YEW Street was a small, well-kept lane. People were already out about their morning business, and bread sellers and milk vendors were calling their wares. Dawn was breaking and the clouds overhead were pink against the pale blue of the sky.

“Mika said a green-and-yellow door,” said Thero, looking around.

The house in question stood at the far end of the street. It was a tidy little place, with late-summer flowers growing on either side of the stone doorsill. The upper windows were still shuttered, but they could hear a woman sobbing.

“Oh, Illior!” murmured Micum.

“We need to know for certain.” Thero went to the door and knocked.

An instant later the shutters were thrown open overhead and a youngish-looking man in a nightshirt leaned out and gave them a puzzled look. “Who are you?”

“Are you the father of a boy named Mika?” Thero asked.

“I am, if that’s anything to you.”

“Please, sir, if you would, how is the boy?”

The man broke into a broad grin that belied the sounds of weeping still coming from the room behind him. “He’s awake! But how did you know?”

“Forgive us for bothering you at such an hour,” said Micum. “This is Lord Thero of the Oreska House. He’s been working with the high priest of Dalna to find a cure for the sleeping death. I think he may have helped your boy tonight.”

“I must examine him,” Thero told him. “It’s of vital importance to all Rhiminee.”

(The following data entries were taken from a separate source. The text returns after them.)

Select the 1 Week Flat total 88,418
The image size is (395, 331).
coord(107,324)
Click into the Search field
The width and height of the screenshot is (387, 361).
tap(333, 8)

The man goggled down at Thero. “Of course, my lord! By the Maker, wait there!” He slammed the shutters closed and a moment later flung the front door open and wrung Thero’s hand with tears in his eyes. “Come in! Oh, my lord, how can I ever repay you?”

“No need for that. Just take me to the boy.”

The happy father, who introduced himself as Aman, didn’t appear to be much older than Thero. He led the three of them upstairs to a low-ceilinged bedchamber under the eaves. A plain bedstead covered in bright quilts stood in the center of the room, and beyond it, by the far wall, a young woman knelt on the floor by a little trundle bed, rocking a child in her arms and weeping with what they could now see was joy. The boy looked over her shoulder as they came in, and Thero recognized him at once. It was Mika, sandy-haired and skinny. His eyes, which had been colorless in the mist, were the same clear grey as Seregil’s, Thero saw with an inward thrill.

“There he is, Mama, the wizard I dreamed of!” Mika cried, struggling out of his mother’s arms and coming to stand before Thero. They stared at each other in silence for a moment, then Mika threw his thin arms around the wizard’s waist. “Thank you, sir, for sending me home!”

Thero stroked the child’s hair. “You’re very welcome, Mika.” The sense of magic was much stronger. Two hours ago he hadn’t known the boy existed; now he felt a sense of excitement and recognition he’d never experienced before.

You will know, Nysander’s voice whispered from his memory. Just as I knew with you.

He gently loosened the boy’s grip on his waist and drew his crystal wand, looking for any residual magics. Behind him, Micum and the parents were talking in low voices.

Casting the spell, he drew the sigil over Mika and watched as waves of soft pale light cascaded over the boy, then settled

like a veil and turned silvery white. He touched his wand’s tip to it and felt a tingle of that same familiar magic go up his arm, but with it a jolt of the foul spell that had captured the boy’s soul. For a fleeting instant he saw Atre’s face. The man was laughing with someone as he raised a phial to his lips and drank.

Thero suddenly couldn’t breathe. Hastily jerking the wand back, he cast a sign of warding, then dispelled the sigil. The boy would need cleansing.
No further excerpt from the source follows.